Светлый фон

Я была уверена, что Памела придет в ужас. Вместо это она сказала Анне, что сочувствует: положение действительно кошмарное. Но, возможно, Анна винит Конрада за то, что ее отсылают в интернат и Конраду достается ее комната?

– Потому что, – сказала Памела, – как бы отвратительно он себя ни вел, в этом он не виноват. На самом деле это последнее, чего он хотел. Все, что он хотел, это чтобы его мама его любила. Так что если можете, постарайтесь не забывать, что Конрад тоже страдает. Будьте добрее. Вы обе. – Она укусила моллюск, забрызгав стол соком. – У тебя такие красивые глаза, Анна. Мне всегда хотелось тебе это сказать. Светло-серые. Если увидите официантку, скажите, что нам нужен острый соус.

 

Диксон следит за двумя пузатыми грилями, в своих всегдашних штанах и льняной голубой рубашке, босой и загорелый, с щипцами в одной рукой и мартини в другой, весь заляпанный жиром. Его седые волосы, еще мокрые после пляжа, зачесаны назад. У стены дома стоят, прислонившись к ней, три потрепанные доски для серфинга, его мокрый костюм сохнет на деревянных козлах. Он единственный человек из всех, кого я знаю, который, нисколько не колеблясь, плывет прямо в море во время прилива. Мама права: он до сих пор роскошный мужчина. Настоящий спортсмен. Он машет Джеку, крепко пожимает ему руку и передает лопатку.

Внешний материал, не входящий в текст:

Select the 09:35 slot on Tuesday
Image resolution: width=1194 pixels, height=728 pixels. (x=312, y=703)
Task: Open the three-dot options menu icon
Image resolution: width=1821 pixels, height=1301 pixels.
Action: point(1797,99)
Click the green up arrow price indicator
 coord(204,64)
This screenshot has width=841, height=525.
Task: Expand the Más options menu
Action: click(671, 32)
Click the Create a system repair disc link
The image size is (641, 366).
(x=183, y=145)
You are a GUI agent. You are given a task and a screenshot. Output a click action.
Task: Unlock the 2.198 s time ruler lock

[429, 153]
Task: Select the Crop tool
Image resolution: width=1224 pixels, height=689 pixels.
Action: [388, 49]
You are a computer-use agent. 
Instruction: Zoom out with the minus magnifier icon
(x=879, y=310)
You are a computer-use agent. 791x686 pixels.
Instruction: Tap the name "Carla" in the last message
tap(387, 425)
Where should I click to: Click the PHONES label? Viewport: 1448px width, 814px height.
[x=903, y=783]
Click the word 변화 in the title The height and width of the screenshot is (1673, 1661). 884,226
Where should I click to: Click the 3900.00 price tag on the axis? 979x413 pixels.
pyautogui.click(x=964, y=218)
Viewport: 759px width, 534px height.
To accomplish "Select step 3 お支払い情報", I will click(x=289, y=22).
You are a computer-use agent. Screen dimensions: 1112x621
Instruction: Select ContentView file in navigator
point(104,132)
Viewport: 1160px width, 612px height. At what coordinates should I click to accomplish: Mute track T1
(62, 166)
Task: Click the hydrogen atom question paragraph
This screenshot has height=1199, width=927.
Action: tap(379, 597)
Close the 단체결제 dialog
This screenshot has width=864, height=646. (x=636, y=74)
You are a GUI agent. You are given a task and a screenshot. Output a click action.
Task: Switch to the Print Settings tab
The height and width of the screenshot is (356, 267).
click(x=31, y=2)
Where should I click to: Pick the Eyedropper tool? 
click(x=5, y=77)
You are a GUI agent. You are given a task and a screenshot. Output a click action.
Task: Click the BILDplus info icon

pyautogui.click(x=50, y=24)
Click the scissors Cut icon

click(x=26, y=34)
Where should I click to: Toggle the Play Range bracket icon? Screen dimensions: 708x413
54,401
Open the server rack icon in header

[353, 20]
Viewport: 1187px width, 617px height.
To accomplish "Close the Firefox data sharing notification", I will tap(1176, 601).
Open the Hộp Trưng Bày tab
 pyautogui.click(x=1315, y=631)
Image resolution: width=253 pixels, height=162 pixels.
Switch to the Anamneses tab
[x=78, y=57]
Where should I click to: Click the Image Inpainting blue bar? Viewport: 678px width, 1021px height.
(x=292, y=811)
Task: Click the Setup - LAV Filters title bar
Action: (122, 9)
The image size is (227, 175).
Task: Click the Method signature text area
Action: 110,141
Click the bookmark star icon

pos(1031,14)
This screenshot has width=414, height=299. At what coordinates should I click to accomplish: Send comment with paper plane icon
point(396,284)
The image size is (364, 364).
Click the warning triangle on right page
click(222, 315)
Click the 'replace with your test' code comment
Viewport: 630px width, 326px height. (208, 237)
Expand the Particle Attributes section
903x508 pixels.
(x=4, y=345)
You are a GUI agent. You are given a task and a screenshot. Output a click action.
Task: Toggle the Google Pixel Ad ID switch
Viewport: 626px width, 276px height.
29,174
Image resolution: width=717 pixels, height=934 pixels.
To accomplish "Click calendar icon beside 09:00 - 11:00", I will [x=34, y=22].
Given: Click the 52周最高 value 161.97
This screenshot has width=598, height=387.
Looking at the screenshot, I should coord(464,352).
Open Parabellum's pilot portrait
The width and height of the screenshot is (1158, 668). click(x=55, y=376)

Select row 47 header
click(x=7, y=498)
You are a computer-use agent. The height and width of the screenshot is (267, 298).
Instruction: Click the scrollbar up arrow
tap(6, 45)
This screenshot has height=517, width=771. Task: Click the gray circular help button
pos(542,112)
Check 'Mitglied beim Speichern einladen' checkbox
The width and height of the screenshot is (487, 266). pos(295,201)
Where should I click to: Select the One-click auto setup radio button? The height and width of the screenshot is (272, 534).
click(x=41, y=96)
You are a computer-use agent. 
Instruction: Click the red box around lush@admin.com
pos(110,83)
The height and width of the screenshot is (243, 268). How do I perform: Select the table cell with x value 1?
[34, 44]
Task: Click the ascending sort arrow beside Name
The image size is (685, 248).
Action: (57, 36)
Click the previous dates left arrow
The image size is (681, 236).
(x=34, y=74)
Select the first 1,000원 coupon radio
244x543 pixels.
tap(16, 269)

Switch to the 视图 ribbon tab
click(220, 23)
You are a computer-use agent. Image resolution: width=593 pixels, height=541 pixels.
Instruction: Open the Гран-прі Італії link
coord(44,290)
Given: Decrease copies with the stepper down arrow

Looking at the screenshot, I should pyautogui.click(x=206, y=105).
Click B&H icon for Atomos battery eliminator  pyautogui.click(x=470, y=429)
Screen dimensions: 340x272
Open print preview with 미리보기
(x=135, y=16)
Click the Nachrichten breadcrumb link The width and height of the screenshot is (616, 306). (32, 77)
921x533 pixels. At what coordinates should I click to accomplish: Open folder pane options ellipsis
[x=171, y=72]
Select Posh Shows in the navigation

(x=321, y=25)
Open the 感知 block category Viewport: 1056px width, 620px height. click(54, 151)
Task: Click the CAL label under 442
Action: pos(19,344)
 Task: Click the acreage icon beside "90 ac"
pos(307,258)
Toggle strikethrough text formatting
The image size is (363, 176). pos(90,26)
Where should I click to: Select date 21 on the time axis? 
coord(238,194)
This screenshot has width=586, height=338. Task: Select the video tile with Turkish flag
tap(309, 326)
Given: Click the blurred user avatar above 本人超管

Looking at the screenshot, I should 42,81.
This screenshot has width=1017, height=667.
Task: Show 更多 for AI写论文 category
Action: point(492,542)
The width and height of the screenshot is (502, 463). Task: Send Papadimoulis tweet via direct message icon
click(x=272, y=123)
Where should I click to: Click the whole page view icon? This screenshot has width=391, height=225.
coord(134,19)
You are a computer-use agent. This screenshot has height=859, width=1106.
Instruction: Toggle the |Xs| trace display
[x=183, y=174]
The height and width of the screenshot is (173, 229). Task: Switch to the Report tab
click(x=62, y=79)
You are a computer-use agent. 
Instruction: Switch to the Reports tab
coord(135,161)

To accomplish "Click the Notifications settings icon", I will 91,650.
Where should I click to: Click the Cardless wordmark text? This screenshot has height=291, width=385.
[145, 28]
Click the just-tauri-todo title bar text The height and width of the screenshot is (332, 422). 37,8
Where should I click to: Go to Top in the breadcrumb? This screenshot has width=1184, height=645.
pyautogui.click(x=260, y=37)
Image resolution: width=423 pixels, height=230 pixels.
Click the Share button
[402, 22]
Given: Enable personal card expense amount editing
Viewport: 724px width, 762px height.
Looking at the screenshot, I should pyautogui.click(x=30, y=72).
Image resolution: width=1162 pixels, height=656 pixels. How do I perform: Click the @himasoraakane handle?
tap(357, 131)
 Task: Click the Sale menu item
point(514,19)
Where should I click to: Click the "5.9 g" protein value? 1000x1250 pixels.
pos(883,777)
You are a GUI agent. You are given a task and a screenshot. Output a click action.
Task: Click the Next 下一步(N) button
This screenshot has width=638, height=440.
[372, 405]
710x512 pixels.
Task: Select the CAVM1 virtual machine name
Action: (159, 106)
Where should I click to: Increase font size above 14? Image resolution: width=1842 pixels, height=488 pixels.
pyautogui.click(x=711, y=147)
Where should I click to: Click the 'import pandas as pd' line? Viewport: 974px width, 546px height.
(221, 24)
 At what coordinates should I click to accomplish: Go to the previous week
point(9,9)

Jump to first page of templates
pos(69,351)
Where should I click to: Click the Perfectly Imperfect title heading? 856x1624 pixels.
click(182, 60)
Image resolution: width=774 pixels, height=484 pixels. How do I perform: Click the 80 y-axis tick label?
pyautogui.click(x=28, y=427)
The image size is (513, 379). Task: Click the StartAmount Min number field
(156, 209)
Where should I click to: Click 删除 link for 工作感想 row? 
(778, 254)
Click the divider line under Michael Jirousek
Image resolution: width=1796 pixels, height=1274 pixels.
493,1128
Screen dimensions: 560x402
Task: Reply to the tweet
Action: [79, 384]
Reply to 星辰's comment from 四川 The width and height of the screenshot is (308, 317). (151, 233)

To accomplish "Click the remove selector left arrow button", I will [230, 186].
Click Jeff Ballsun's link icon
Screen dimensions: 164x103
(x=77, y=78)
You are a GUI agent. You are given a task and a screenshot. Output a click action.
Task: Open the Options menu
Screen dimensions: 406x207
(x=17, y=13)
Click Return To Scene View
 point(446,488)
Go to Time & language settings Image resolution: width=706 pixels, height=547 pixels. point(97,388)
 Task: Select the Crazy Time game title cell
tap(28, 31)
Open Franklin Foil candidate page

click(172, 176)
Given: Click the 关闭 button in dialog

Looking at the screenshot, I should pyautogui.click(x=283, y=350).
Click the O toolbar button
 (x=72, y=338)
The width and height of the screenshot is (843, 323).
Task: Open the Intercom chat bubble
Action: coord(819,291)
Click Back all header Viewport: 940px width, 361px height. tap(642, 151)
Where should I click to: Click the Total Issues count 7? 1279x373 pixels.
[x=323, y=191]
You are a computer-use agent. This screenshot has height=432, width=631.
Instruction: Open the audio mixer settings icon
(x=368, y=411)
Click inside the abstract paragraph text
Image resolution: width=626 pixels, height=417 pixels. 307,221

Питер у бара. Я смотрю, как он наливает себе пять сантиметров джина и плещет в бокал тоник. И только после этого добавляет три жалких кубика льда. Они всплывают, как какашки в море. Британцы обожают выпить, но делают несерьезные теплые коктейли. Я подхожу к нему сзади и обнимаю за талию.

– Кто это? – спрашивает он.

– Ха-ха.

Он разворачивается и целует меня в кончик носа.

– Мама требует водки. Со льдом.

– Будет исполнено. А ты?

– Пойду в дом, поищу, где Андреа прячет приличное вино.

– Я свистну три раза, если она появится.

Я захожу через дверь на кухне. Всегда обожала кухню Диксона: маково-красный пол, деревянная рабочая столешница, терпкий запах лейкопластырей, зиры и бокалов с имбирным элем. Каждый раз, как я захожу на эту кухню, меня охватывает желание придвинуть к столешнице табурет и съесть миску хлопьев с молоком и кучей белого сахара. Я открываю шкафчик над раковиной, достаю себе бокал. На верхней полке стоит желтеющий кухонный комбайн, который не использовали года с 1995-го. Рядом с ним собирает пыль старая йогуртница. Их вид вызывает в воображении свернувшееся молоко, лицемерие и секс чужих родителей.

В холодильнике стоит только что открытая бутылка приличного сансера. Я наполняю бокал и иду в кабинет Диксона. За окном Питер приносит маме банку с арахисом. Он украл с бара бутылку водки и протягивает ей. Она, не дрогнув, берет ее и делает глоток. Протягивает обратно. Он смеется, садится на подлокотник ее кресла. Закуривает. Шепчет что-то ей на ухо, что побуждает ее шлепнуть его. Но она тоже смеется. Никому не подвластно сделать так, чтобы мама расслабилась и снова стала прежней, кроме Питера. В нем идеально сочетаются доброта, язвительное остроумие и пофигизм, которые ей так нравятся. В некотором роде Питер спас ее тогда, много лет назад, после того, как ушел Лео, как ее ребенок погиб, как она нашла мой дневник. Питер пробудил ее от апатии, снова зажег свет в нашей старой квартире. Помог нам всем почувствовать, что снова можно испытывать счастье.